Every second to last week of November, there it is. Sometimes shown all in one go; sometimes frame by frame. Kennedy is waving. Kennedy grabs his throat. Jackie climbs on to the trunk of the car.

Frame 313.

Back and to the left.

The last moments of a man’s life.

There’s something wrong about this.

Thinking of the media’s response to viewer complaints after 9/11; that repeated airings of the deaths of nearly 3000 people was upsetting enough not to broadcast it, I wonder why the media acknowledged the wrongness of airing 9/11 footage, but not the assassination of JFK? Now days, Kennedy assassination footage is just another TV show. We’ve become desensitized to the horror of seeing a man’s head blown off.

That should be morally offensive, shouldn’t it?

I’m not thinking of any moral theory in particular, but to me it seems a bit wrong to show a man’s death on television. Wait, not just show – but show year after year, close-ups, slow motion, computerized re-enactments. Like it’s entertainment. Just another bit of reality TV.

Every November, here it comes: The John F. Kennedy Assassination Show!

I almost expect to see opening credits and a dance sequence. Hosted by Ryan Seacrest. Special guest stars William Atherton and J.B. Smoove.

A tie-in with Duck Dynasty or Here Comes Honey Boo Boo.
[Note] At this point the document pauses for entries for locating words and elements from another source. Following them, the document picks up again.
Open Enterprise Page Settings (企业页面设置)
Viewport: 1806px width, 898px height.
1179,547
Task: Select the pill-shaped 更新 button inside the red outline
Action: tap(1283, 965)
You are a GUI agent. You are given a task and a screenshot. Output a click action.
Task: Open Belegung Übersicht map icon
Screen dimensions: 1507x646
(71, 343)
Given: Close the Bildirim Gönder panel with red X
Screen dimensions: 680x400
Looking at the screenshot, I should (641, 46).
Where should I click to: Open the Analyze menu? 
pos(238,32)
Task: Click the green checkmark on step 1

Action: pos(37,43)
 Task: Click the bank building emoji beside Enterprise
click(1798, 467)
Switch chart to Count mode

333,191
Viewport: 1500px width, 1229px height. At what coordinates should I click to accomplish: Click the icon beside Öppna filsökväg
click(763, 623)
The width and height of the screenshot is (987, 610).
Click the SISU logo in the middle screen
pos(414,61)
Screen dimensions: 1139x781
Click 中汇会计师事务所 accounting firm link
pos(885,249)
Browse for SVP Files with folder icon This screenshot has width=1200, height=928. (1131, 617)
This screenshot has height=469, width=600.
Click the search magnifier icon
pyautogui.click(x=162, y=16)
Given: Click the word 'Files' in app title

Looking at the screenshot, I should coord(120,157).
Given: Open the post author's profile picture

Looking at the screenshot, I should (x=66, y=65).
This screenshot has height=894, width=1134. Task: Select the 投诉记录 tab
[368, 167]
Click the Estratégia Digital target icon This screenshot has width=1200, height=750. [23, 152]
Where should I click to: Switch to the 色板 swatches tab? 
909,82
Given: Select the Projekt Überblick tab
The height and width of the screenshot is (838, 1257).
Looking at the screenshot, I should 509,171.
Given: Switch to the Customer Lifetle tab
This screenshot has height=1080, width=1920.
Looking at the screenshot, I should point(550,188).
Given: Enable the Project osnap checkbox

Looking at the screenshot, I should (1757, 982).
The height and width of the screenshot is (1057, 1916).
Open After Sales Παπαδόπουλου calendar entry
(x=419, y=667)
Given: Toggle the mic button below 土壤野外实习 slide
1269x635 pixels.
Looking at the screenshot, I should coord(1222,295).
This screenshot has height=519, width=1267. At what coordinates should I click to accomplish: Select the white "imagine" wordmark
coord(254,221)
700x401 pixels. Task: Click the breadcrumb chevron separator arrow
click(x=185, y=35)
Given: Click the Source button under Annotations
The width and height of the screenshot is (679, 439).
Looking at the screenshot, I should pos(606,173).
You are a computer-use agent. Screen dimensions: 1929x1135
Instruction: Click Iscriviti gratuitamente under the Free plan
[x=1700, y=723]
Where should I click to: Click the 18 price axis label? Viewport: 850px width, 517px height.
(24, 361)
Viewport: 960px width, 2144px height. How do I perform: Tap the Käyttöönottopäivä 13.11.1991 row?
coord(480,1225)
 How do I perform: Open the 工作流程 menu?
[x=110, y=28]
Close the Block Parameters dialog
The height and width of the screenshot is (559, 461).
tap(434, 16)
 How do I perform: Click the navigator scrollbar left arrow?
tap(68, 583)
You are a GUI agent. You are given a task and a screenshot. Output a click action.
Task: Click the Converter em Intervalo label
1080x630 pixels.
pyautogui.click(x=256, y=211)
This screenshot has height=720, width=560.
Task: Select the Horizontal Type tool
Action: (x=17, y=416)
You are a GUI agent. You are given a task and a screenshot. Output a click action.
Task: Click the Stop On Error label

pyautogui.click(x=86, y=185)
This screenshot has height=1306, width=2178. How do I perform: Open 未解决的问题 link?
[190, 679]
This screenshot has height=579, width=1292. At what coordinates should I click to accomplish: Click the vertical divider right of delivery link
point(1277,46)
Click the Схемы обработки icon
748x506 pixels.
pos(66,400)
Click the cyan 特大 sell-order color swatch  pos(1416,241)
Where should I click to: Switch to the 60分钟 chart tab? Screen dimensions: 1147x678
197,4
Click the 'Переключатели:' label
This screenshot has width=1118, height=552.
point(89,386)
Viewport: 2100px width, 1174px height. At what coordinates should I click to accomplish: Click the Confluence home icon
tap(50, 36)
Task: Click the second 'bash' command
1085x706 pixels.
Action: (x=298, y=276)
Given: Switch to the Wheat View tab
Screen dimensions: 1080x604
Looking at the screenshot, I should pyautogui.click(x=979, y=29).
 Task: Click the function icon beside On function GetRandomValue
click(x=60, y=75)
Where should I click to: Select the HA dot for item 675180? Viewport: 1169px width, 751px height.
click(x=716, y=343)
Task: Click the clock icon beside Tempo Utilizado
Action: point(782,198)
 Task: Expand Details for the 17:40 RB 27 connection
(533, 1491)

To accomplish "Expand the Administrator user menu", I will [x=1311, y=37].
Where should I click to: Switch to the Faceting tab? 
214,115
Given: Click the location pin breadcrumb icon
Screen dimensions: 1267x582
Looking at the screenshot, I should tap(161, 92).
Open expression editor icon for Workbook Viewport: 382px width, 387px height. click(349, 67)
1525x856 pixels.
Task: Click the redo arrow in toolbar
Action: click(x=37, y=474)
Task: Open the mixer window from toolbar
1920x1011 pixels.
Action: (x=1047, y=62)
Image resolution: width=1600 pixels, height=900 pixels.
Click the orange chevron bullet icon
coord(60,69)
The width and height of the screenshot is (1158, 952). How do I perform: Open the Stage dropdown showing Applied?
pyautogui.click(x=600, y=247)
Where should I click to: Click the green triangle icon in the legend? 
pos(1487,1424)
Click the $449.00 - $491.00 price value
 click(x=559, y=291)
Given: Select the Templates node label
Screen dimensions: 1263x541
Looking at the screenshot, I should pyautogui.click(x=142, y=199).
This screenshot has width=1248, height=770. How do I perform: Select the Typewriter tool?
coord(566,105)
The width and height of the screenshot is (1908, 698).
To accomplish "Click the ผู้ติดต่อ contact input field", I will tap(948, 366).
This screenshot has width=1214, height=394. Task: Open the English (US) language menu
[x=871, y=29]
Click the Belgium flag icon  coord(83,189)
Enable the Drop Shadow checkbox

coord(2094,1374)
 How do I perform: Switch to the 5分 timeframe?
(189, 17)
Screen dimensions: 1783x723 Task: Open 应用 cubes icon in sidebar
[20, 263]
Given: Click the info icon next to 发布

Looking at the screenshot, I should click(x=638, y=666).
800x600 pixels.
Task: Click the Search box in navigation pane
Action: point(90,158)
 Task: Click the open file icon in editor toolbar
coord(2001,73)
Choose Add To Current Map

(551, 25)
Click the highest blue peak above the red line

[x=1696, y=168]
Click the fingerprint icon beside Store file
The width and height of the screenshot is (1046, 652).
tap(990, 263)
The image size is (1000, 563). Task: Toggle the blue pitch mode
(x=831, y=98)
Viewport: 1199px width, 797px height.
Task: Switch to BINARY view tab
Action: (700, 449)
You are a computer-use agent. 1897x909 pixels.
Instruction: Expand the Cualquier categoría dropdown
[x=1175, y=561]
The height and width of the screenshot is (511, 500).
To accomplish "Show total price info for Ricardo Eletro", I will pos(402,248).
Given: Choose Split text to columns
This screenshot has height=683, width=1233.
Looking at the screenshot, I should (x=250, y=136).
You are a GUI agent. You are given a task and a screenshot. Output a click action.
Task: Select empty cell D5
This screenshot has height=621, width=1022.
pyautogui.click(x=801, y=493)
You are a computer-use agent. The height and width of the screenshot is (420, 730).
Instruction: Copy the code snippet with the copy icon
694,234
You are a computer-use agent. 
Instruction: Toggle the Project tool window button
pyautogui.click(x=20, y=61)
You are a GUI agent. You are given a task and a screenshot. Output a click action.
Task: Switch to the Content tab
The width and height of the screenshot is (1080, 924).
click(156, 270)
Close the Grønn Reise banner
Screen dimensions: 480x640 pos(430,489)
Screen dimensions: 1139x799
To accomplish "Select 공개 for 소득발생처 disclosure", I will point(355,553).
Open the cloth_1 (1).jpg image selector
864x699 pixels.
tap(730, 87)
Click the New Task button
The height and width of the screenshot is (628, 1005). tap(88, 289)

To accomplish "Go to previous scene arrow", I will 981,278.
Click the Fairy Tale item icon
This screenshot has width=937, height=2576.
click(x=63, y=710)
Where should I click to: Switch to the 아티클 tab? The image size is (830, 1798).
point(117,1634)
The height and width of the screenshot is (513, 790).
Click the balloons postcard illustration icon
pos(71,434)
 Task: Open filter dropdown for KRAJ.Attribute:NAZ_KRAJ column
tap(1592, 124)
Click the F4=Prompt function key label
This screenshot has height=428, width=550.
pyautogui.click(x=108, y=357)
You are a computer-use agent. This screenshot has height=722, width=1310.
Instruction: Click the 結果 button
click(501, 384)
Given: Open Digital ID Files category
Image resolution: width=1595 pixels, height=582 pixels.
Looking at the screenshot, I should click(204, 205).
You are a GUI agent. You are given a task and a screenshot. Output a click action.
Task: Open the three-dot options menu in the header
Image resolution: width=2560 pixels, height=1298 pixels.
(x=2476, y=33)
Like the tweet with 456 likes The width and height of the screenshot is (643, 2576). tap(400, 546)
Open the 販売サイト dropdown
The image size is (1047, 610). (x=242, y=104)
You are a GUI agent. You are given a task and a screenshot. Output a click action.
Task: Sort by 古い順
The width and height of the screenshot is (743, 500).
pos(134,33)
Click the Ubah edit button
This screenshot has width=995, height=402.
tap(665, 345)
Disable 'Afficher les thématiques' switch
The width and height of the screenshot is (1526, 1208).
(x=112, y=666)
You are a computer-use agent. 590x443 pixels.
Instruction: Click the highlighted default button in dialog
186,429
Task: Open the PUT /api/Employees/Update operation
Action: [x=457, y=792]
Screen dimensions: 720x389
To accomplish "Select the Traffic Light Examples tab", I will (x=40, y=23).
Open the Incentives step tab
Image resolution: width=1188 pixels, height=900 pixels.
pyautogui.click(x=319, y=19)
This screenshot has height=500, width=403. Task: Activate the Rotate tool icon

Sponsored by Procter and Gamble.

But it’s just another weeks’ worth of programming with the cable and network news readers throwing out running commentary like they’re watching an episode of Mystery Science Theater 3000.

misties

I know that the assassination happened fifty years ago and that nearly all of the major players are dead, but that doesn’t make the footage any less horrifying. It doesn’t make it any less offensive that a man’s death is aired dozens of times, often for what seems  to be pure entertainment. Maybe there’s something to be learned from the myriad of shows about conspiracy theories, magic bullets and where are they nows, but I don’t know, something about all of it seems to ignore the fact that President Kennedy was a person.

As someone who, Kant would say,  is an end in himself  (and not mere means to my entertainment).

Kennedy wasn’t a mythical figure. Wasn’t just the president who averted war with the Soviet Union. Wasn’t just the guy who bedded Marilyn Monroe, Jayne Mansfield, and Sam Giancana’s girlfriend.

He was a person who had no idea that he would die in Dallas that afternoon in November. He was a person who had promised his young son that he’d be home in time to celebrate his son’s birthday. He was a person whose widow, daughter, son  and family had to sit by every November and watch  his death over and over.

Seems strange, but through all this past week of remembering, eulogizing, and speculating, I found myself thinking that the right thing to do wasn’t to think about the connection between Lee Harvey Oswald, the Cubans, the CIA, and George H.W. Bush. The right thing to do, I thought, was to not think about  the conspiracies and the TV movie based on the best-selling book by Bill O’Reilly, starring Rob Lowe as President Kennedy, but to think about an appropriate way to think about the death of the president.

Which, of course, meant writing this post.